Here’s Felix, cleverly disguised as Felix, hiding in plain sight!
          “You lookin’ at me?  If you dont like what you see, then, “watch it,” Buster.  I’m cruisin’ for a fight!”
          Popeye, also, has a rather spectacular mask.  Asked, what he’s supposed to be, he replied: “I yam what I yam!"
          Here is Der Captain Katzenjammer.  This mask is absolutely huge, maybe big enough for two!  I discovered it at Atlantic City.  Although, I thought it was “good looking,” in a moment of generosity, I passed it on to a friend.  A few years later, I bought it at an auction, when he sold his collection!
          Here are two fragile fragments, The Captain from the Katzenjammer Kids, and Moon Mullins.  They must have been part of an entire series of all the famous Comic Characters.  These were crushed when I discovered them.  It took a lot of TLC to get them into even this delicate condition.  These are hand painted, quite nicely.  I would love to have the entire set.

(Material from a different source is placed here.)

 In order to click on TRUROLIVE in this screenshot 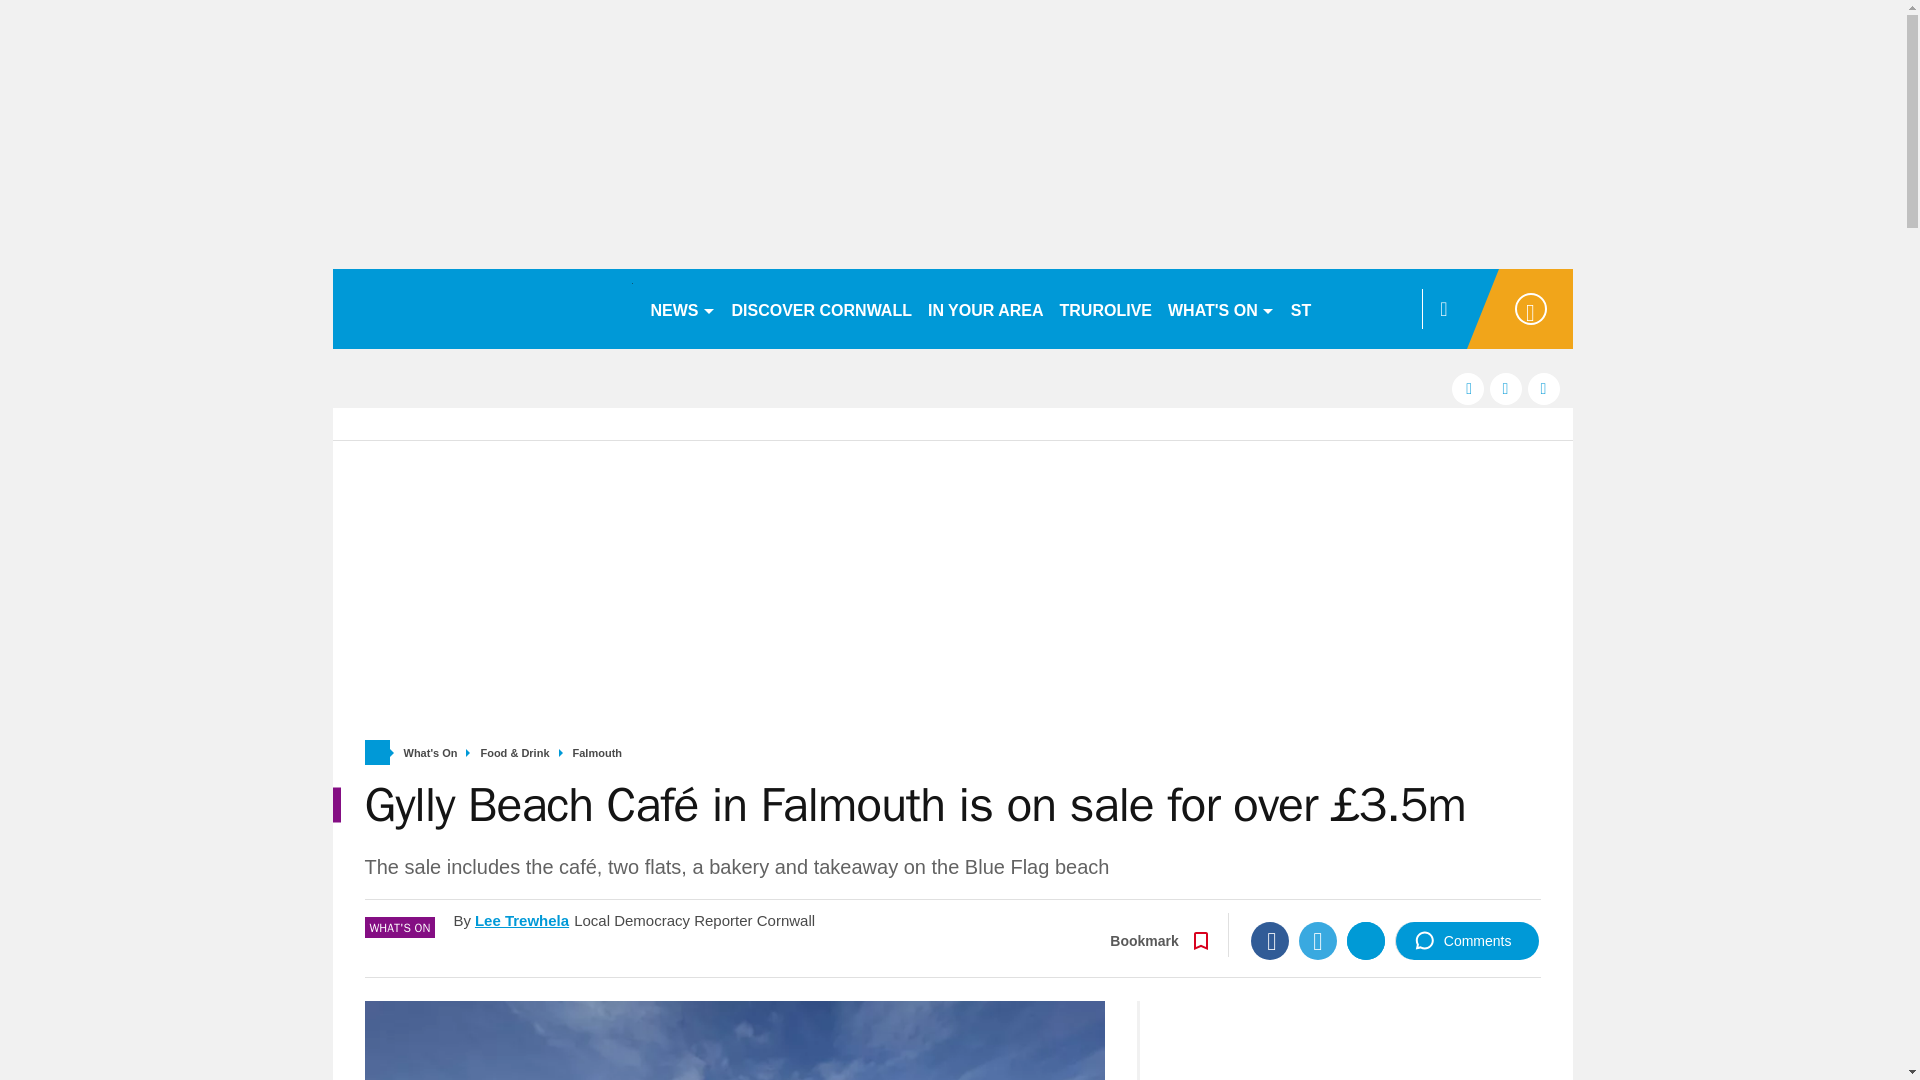, I will do `click(1106, 308)`.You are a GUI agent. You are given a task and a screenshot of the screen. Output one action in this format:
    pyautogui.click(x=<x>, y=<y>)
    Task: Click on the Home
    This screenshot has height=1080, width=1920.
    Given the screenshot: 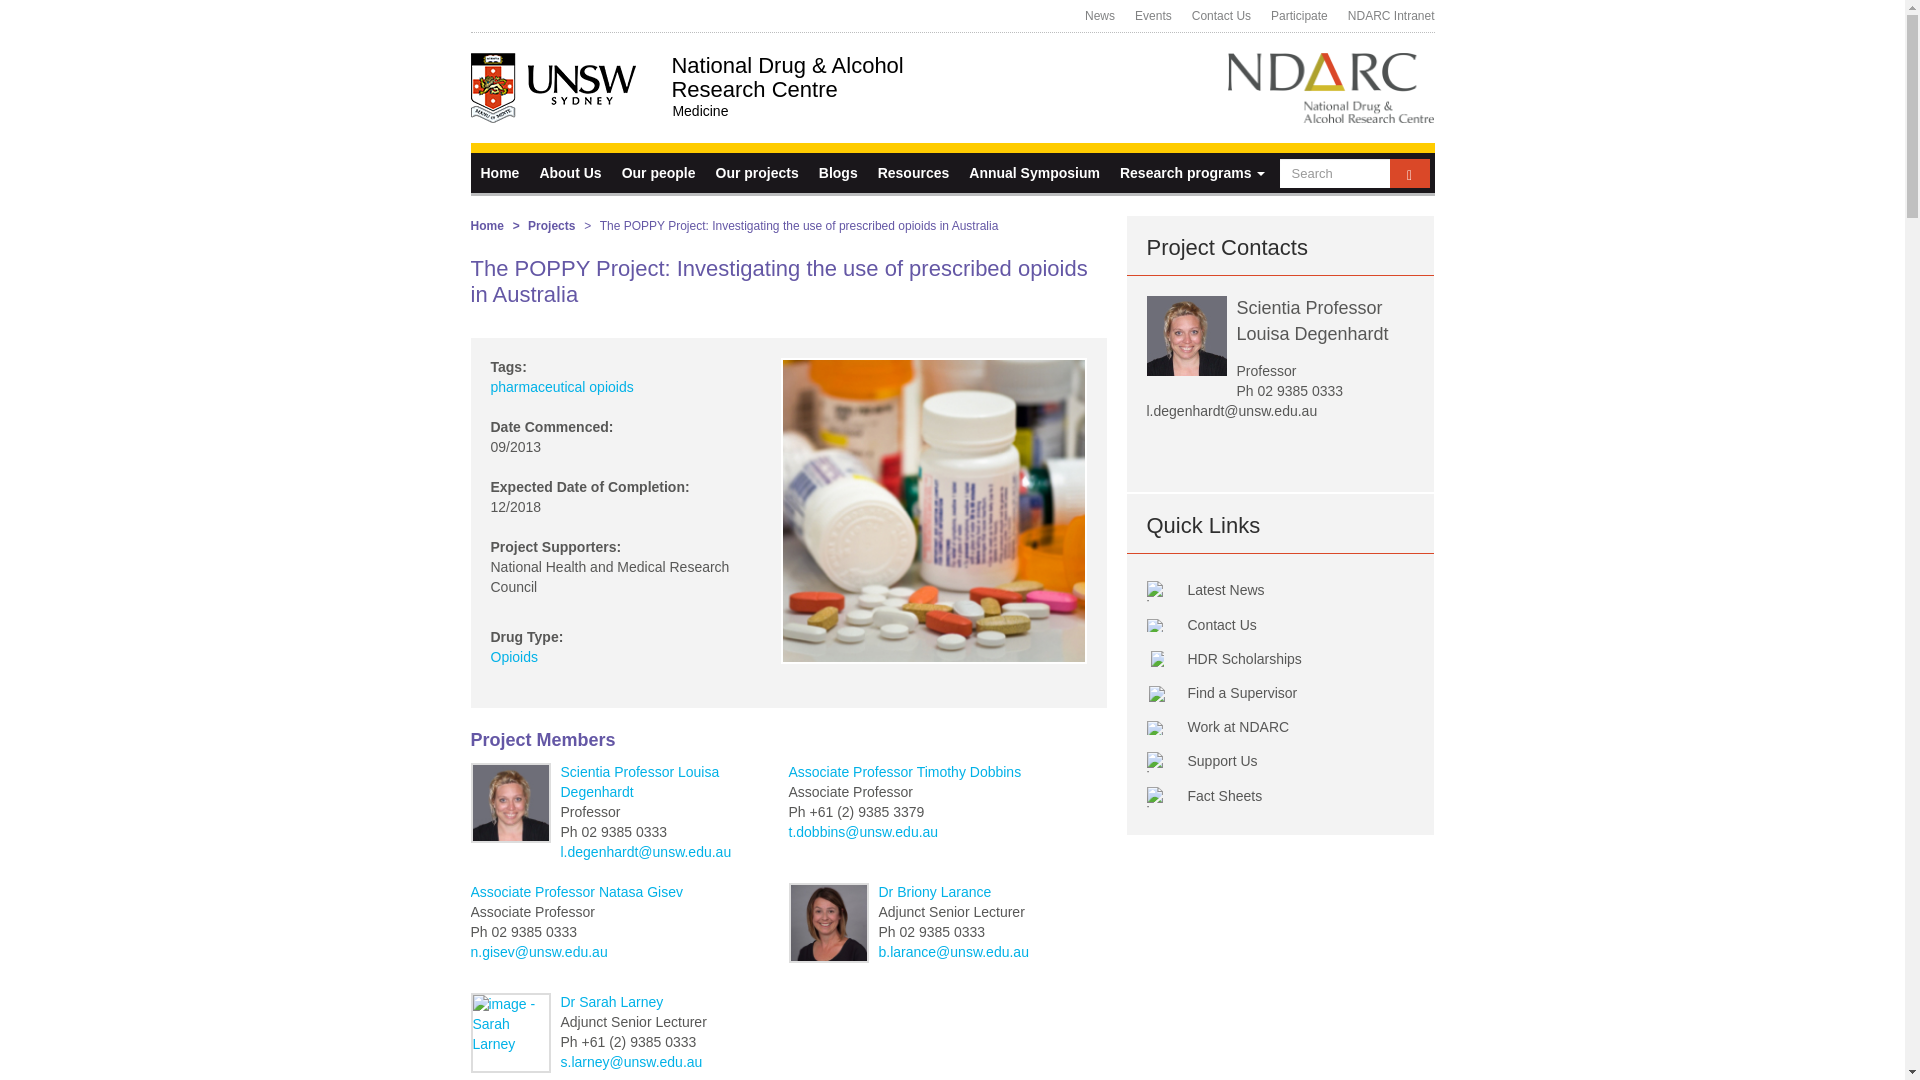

          Here is Mr. Peanut, a mask that is extraordinary.  It is made of some sort of clear material, perhaps, acetate.  This mask is much earlier than you might think. On the back it reads “Made in France.”  Its transparency catches light, in a most fascinating way.  Lit from above, it glows dramatically, which proves to be a most eerie illusion, when on a person’s face.
         This large Mr. Peanut shell has stood in the corner of this schoolhouse, for forty-three years, now.  He seems like part of the house itself, and as such, I forget that he is there.  I also forgot, until just now, posting the mask above, that he is a mask, as well, the largest one of all.  This Mr. Peanut is the very one who used to appear on the Boardwalk at Atlantic City, every day.  A piece of decorative wrapping ribbon from the Atlantic City Planters Peanut Store is still tied around his waist.
         Following where this web page is leading, I just realized that I have a costume of Mr. Peanut’s lookalike.  I’m speaking of Charlie McCarthy.  They both wear the a top hat and monocle.  This box was stacked atop a cabinet, out of sight, and out of mind.  Inside it, a costume, never worn, has been sleeping for half a century, or more, never dreaming it would be sought out, and photographed, today.  Then, it will be put away, to wait for another day, and another person, who won’t be me, to lift the lid, once more.
          Costumes, like this, in elegant substantial boxes, were not necessarily meant for Halloween.  They were sold in department stores, not in the five and dime.  And they were a year-round part of play time, in the era, before TV.  In spite of my proclamations of the pleasures of patina, artfully applied by the hard knocks of time, there is something thrilling about lifting the lid of a box, like this, to behold its pristine contents, absolutely mint!  It kind of takes your breath away!

There is one final mask I will include.  It sits over in a far corner, by the window, a place I rarely go, but when I do, it catches my eye, as it did, when I acquired it.  And, for reasons that I can’t explain, it pleases me.  If one were to ask me if I liked "The Flintstones," I would reply that “I Yabba, Dabba, Don’t!”  But there is something about this mask, its enormous size, and audacious presence, that I like.  It radiates an aura that is irresistibly up-beat.  The unpleasant looking gentleman in the corner is “ThePolitician,” a puppet, by Lou Bunin.
         Now, when it comes to scary, this Mickey Mask is really creepy.  It is made out of some kind of leather, origin unknown.  I have to say that I am uncomfortable with the vibrations that it radiates.  And the fact that it comes from Germany isn’t helping any!  It sits, permanently, atop the potbellied stove, upstairs.    And I tend to forget that it is there.  I don’t derive any pleasure from looking at it.  Nonetheless, it is interesting, in a weird sort of way, and powerful!   When one is surrounded by a thousand Mickeys, they start to look the same.  This one is an un-refreshing change.